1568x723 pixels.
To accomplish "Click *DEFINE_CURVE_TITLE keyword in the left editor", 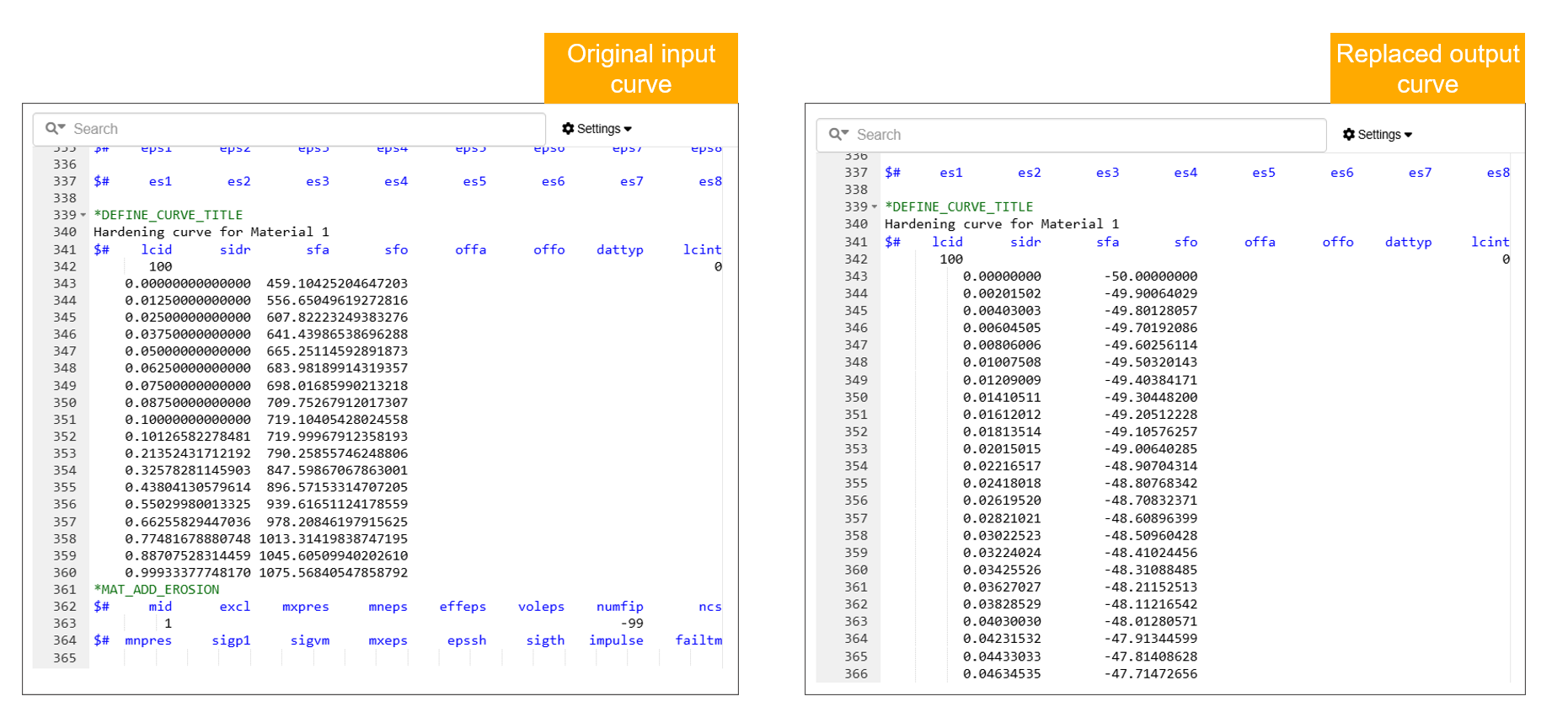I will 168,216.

----

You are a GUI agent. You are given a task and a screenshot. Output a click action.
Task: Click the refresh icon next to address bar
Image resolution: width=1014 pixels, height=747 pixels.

----

__Given exercise__: In the data, rewrite the stretch from the line containing "You are a GUI" through the line containing "Image resolution: width=1014", changing "refresh icon" to "reload button" and keeping everything else the same.

__Completed task__:
You are a GUI agent. You are given a task and a screenshot. Output a click action.
Task: Click the reload button next to address bar
Image resolution: width=1014 pixels, height=747 pixels.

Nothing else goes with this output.